**PROMPT A:**
Write out the part of the forum thread on obscure words below that opens with the words containing "I know exactly" and closes with "then regurgitating it.".
**PROMPT B:**
Continue the forum thread on obscure words and dictionary use below, picking up after its final post.

**SELECTED EXTRACT:**
---------------

Hard going, indeed...

I'm all for using words that don't slow the story down or pull the reader out of it--and too many trips to the dictionary will definitely pull me out.

WPG


----------



## drenfrow (Jan 27, 2010)

NogDog said:


> I don't know why it works with some authors and not with others, but it seems that with some I can run into obscure words that work, and with others it just smells like they used a thesaurus to find something different. Maybe it's something about their style of writing that makes me believe one author actually knows the words s/he used and chose them as the best way to express what needed expressing, while another is just trying to show off or create some sort of variety.


I know exactly what you mean. There's a difference between using an obscure word because it's the perfect word for the situation and just swallowing a thesaurus and then regurgitating it.

The dictionary function is one of my most-loved features of the Kindle. I love words and I love to know the origin of words so I use the dictionary often. I am reading a paperback right now, for the first time in maybe 100 books and I actually find myself reaching up to touch the page to get to the dictionary.


----------



## SteveScaffardi (Sep 6, 2011)

Irvine Welsh - but for slightly different reasons! Not because he writes with 'big' words, but because he writes in Scottish dialect which had me having to read and re-read one of his novels (the name escapes me now...) until the point where I just gave up!

---------------

Dataset rows
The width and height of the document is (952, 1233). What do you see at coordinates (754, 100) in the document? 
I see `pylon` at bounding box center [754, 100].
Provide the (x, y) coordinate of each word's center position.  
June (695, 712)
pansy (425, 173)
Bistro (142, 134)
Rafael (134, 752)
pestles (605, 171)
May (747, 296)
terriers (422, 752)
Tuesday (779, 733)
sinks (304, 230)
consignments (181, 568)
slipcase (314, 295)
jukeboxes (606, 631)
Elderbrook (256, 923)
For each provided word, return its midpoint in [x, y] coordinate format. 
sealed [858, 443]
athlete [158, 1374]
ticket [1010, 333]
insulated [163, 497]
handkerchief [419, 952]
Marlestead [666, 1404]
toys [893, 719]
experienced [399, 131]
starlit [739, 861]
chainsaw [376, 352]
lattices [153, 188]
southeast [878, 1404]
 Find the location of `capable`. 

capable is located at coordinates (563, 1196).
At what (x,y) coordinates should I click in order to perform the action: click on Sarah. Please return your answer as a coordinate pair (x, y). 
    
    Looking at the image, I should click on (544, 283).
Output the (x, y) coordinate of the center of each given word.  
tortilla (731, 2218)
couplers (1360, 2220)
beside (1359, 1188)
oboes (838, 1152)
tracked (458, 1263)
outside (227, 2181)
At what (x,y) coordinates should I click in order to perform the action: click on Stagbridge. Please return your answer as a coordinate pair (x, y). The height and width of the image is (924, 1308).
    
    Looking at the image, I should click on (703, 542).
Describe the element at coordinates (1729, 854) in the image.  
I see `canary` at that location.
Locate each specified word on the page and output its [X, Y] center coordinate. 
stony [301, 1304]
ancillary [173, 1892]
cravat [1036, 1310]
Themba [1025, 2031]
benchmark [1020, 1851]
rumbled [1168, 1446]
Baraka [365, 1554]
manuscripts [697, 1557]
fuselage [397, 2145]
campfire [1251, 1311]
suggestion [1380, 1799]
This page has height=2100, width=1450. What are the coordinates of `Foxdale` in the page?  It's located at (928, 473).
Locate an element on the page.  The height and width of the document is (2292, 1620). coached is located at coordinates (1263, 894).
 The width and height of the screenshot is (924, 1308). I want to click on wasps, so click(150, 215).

---------------

**TASK ANSWER A:**
I know exactly what you mean. There's a difference between using an obscure word because it's the perfect word for the situation and just swallowing a thesaurus and then regurgitating it.

**TASK ANSWER B:**
----------



## Natasha Holme (May 26, 2012)

Years ago I always read with a pencil and made a mark in the margin everywhere I came across a word I didn't know. Once I'd finished the book, I would both look every word up, and record the meaning of it in a Microsoft Word document.


----------



## Kathelm (Sep 27, 2010)

I always enjoy the opportunity to learn a new word. I appreciate them when they're used to maximize precision, not when the goal is to obfuscate, intimidate, or impress. Here's a good reference for the really obscure ones:

http://www.amazon.com/Endangered-Words-Collection-Rare-Lovers/dp/1602397120

I picked up "curglaff" (the sensation accompanying sudden entry into cold water) from that book. Awesome word.


----------



## brianjanuary (Oct 18, 2011)

I love discovering words I haven't seen before. I wish authors would use then more!


----------



## M. P. Rey (Nov 3, 2012)

well... when the style is too flowery, with too many unusual words, I tend to disconnect from the story...


----------



## tahliaN (Nov 6, 2011)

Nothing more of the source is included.